Data listing:

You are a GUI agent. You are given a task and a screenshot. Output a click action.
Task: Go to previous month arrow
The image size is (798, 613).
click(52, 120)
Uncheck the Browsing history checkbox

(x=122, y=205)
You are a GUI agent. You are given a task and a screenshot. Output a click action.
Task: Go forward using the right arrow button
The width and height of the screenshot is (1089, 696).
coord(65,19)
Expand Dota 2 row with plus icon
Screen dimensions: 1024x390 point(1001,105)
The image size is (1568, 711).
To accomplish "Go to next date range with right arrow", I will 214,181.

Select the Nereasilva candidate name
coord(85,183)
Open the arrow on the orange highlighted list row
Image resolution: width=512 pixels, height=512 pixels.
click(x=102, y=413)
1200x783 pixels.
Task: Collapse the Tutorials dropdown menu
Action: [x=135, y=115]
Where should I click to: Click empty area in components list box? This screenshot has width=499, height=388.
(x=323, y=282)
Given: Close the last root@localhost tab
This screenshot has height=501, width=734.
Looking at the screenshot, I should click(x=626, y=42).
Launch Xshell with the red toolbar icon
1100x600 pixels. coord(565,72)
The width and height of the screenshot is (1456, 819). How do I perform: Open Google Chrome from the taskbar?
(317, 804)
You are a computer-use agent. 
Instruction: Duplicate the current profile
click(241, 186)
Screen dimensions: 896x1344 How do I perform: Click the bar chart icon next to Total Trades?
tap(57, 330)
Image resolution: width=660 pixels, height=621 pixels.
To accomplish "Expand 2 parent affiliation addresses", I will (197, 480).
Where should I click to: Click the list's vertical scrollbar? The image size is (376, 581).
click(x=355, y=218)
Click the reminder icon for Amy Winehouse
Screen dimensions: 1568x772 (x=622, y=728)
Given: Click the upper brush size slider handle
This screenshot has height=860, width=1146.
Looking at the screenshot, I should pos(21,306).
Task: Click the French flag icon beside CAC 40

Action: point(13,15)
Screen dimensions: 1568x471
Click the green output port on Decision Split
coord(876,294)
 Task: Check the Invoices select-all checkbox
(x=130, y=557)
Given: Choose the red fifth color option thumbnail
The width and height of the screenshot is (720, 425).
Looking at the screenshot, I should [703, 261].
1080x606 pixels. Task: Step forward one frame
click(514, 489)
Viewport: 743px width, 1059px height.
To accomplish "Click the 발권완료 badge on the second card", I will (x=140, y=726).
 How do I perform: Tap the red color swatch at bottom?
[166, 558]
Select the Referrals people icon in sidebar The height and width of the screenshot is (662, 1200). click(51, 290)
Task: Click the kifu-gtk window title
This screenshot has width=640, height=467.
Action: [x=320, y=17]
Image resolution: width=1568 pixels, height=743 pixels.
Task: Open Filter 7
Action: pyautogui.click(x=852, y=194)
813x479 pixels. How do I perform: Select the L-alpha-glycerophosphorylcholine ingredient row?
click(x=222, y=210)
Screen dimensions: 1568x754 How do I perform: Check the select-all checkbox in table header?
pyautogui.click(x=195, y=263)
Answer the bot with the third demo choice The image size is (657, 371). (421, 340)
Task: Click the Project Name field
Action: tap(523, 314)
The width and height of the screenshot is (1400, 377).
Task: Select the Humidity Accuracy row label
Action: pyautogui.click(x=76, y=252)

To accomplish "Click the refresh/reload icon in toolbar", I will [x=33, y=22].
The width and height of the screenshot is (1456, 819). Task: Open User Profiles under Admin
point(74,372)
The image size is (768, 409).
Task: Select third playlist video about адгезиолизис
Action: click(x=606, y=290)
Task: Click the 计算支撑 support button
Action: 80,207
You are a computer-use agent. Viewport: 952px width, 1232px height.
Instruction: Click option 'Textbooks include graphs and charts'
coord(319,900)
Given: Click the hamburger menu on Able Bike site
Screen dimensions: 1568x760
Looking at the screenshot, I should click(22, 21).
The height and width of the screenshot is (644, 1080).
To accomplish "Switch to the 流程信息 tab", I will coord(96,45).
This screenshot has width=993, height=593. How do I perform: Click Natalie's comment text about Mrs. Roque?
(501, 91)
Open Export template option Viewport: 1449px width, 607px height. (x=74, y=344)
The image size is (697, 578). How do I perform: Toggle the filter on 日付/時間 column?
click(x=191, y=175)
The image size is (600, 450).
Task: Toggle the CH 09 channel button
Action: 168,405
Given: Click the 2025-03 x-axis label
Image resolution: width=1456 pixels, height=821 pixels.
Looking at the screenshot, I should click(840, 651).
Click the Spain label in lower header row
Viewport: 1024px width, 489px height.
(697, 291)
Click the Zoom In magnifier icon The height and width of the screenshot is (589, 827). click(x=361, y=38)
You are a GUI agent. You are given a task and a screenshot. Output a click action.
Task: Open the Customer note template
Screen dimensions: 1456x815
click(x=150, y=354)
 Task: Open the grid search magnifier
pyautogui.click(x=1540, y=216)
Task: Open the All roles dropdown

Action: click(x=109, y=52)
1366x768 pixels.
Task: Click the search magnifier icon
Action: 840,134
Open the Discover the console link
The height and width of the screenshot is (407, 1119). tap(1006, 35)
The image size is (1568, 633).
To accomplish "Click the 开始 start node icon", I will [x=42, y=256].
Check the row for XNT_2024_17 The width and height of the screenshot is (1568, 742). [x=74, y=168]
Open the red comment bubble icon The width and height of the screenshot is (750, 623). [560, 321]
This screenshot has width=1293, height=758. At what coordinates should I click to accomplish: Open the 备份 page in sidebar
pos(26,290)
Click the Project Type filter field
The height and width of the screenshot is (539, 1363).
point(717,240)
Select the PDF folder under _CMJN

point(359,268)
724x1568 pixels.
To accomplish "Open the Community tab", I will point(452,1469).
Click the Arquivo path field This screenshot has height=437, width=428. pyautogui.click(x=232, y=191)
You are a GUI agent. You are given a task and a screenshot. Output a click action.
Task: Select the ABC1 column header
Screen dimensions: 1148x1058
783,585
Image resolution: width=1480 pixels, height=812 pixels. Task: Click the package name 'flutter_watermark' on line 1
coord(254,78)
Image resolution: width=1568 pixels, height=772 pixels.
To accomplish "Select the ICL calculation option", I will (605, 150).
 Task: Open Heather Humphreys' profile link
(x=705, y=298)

What you are asked to do
Convert the lines in the data listing above into a numbered list, leaving out blank lines.

The output
1. You are a GUI agent. You are given a task and a screenshot. Output a click action.
2. Task: Go to previous month arrow
3. The image size is (798, 613).
4. click(52, 120)
5. Uncheck the Browsing history checkbox
6. (x=122, y=205)
7. You are a GUI agent. You are given a task and a screenshot. Output a click action.
8. Task: Go forward using the right arrow button
9. The width and height of the screenshot is (1089, 696).
10. coord(65,19)
11. Expand Dota 2 row with plus icon
12. Screen dimensions: 1024x390 point(1001,105)
13. The image size is (1568, 711).
14. To accomplish "Go to next date range with right arrow", I will 214,181.
15. Select the Nereasilva candidate name
16. coord(85,183)
17. Open the arrow on the orange highlighted list row
18. Image resolution: width=512 pixels, height=512 pixels.
19. click(x=102, y=413)
20. 1200x783 pixels.
21. Task: Collapse the Tutorials dropdown menu
22. Action: [x=135, y=115]
23. Where should I click to: Click empty area in components list box? This screenshot has width=499, height=388.
24. (x=323, y=282)
25. Given: Close the last root@localhost tab
26. This screenshot has height=501, width=734.
27. Looking at the screenshot, I should click(x=626, y=42).
28. Launch Xshell with the red toolbar icon
29. 1100x600 pixels. coord(565,72)
30. The width and height of the screenshot is (1456, 819). How do I perform: Open Google Chrome from the taskbar?
31. (317, 804)
32. You are a computer-use agent. 
33. Instruction: Duplicate the current profile
34. click(241, 186)
35. Screen dimensions: 896x1344 How do I perform: Click the bar chart icon next to Total Trades?
36. tap(57, 330)
37. Image resolution: width=660 pixels, height=621 pixels.
38. To accomplish "Expand 2 parent affiliation addresses", I will (197, 480).
39. Where should I click to: Click the list's vertical scrollbar? The image size is (376, 581).
40. click(x=355, y=218)
41. Click the reminder icon for Amy Winehouse
42. Screen dimensions: 1568x772 (x=622, y=728)
43. Given: Click the upper brush size slider handle
44. This screenshot has height=860, width=1146.
45. Looking at the screenshot, I should pos(21,306).
46. Task: Click the French flag icon beside CAC 40
47. Action: point(13,15)
48. Screen dimensions: 1568x471
49. Click the green output port on Decision Split
50. coord(876,294)
51.  Task: Check the Invoices select-all checkbox
52. (x=130, y=557)
53. Given: Choose the red fifth color option thumbnail
54. The width and height of the screenshot is (720, 425).
55. Looking at the screenshot, I should [703, 261].
56. 1080x606 pixels. Task: Step forward one frame
57. click(514, 489)
58. Viewport: 743px width, 1059px height.
59. To accomplish "Click the 발권완료 badge on the second card", I will (x=140, y=726).
60.  How do I perform: Tap the red color swatch at bottom?
61. [166, 558]
62. Select the Referrals people icon in sidebar The height and width of the screenshot is (662, 1200). click(51, 290)
63. Task: Click the kifu-gtk window title
64. This screenshot has width=640, height=467.
65. Action: [x=320, y=17]
66. Image resolution: width=1568 pixels, height=743 pixels.
67. Task: Open Filter 7
68. Action: pyautogui.click(x=852, y=194)
69. 813x479 pixels. How do I perform: Select the L-alpha-glycerophosphorylcholine ingredient row?
70. click(x=222, y=210)
71. Screen dimensions: 1568x754 How do I perform: Check the select-all checkbox in table header?
72. pyautogui.click(x=195, y=263)
73. Answer the bot with the third demo choice The image size is (657, 371). (421, 340)
74. Task: Click the Project Name field
75. Action: tap(523, 314)
76. The width and height of the screenshot is (1400, 377).
77. Task: Select the Humidity Accuracy row label
78. Action: pyautogui.click(x=76, y=252)
79. To accomplish "Click the refresh/reload icon in toolbar", I will [x=33, y=22].
80. The width and height of the screenshot is (1456, 819). Task: Open User Profiles under Admin
81. point(74,372)
82. The image size is (768, 409).
83. Task: Select third playlist video about адгезиолизис
84. Action: click(x=606, y=290)
85. Task: Click the 计算支撑 support button
86. Action: 80,207
87. You are a computer-use agent. Viewport: 952px width, 1232px height.
88. Instruction: Click option 'Textbooks include graphs and charts'
89. coord(319,900)
90. Given: Click the hamburger menu on Able Bike site
91. Screen dimensions: 1568x760
92. Looking at the screenshot, I should click(22, 21).
93. The height and width of the screenshot is (644, 1080).
94. To accomplish "Switch to the 流程信息 tab", I will coord(96,45).
95. This screenshot has width=993, height=593. How do I perform: Click Natalie's comment text about Mrs. Roque?
96. (501, 91)
97. Open Export template option Viewport: 1449px width, 607px height. (x=74, y=344)
98. The image size is (697, 578). How do I perform: Toggle the filter on 日付/時間 column?
99. click(x=191, y=175)
100. The image size is (600, 450).
101. Task: Toggle the CH 09 channel button
102. Action: 168,405
103. Given: Click the 2025-03 x-axis label
104. Image resolution: width=1456 pixels, height=821 pixels.
105. Looking at the screenshot, I should click(840, 651).
106. Click the Spain label in lower header row
107. Viewport: 1024px width, 489px height.
108. (697, 291)
109. Click the Zoom In magnifier icon The height and width of the screenshot is (589, 827). click(x=361, y=38)
110. You are a GUI agent. You are given a task and a screenshot. Output a click action.
111. Task: Open the Customer note template
112. Screen dimensions: 1456x815
113. click(x=150, y=354)
114.  Task: Open the grid search magnifier
115. pyautogui.click(x=1540, y=216)
116. Task: Open the All roles dropdown
117. Action: click(x=109, y=52)
118. 1366x768 pixels.
119. Task: Click the search magnifier icon
120. Action: 840,134
121. Open the Discover the console link
122. The height and width of the screenshot is (407, 1119). tap(1006, 35)
123. The image size is (1568, 633).
124. To accomplish "Click the 开始 start node icon", I will [x=42, y=256].
125. Check the row for XNT_2024_17 The width and height of the screenshot is (1568, 742). [x=74, y=168]
126. Open the red comment bubble icon The width and height of the screenshot is (750, 623). [560, 321]
127. This screenshot has width=1293, height=758. At what coordinates should I click to accomplish: Open the 备份 page in sidebar
128. pos(26,290)
129. Click the Project Type filter field
130. The height and width of the screenshot is (539, 1363).
131. point(717,240)
132. Select the PDF folder under _CMJN
133. point(359,268)
134. 724x1568 pixels.
135. To accomplish "Open the Community tab", I will point(452,1469).
136. Click the Arquivo path field This screenshot has height=437, width=428. pyautogui.click(x=232, y=191)
137. You are a GUI agent. You are given a task and a screenshot. Output a click action.
138. Task: Select the ABC1 column header
139. Screen dimensions: 1148x1058
140. 783,585
141. Image resolution: width=1480 pixels, height=812 pixels. Task: Click the package name 'flutter_watermark' on line 1
142. coord(254,78)
143. Image resolution: width=1568 pixels, height=772 pixels.
144. To accomplish "Select the ICL calculation option", I will (605, 150).
145.  Task: Open Heather Humphreys' profile link
146. (x=705, y=298)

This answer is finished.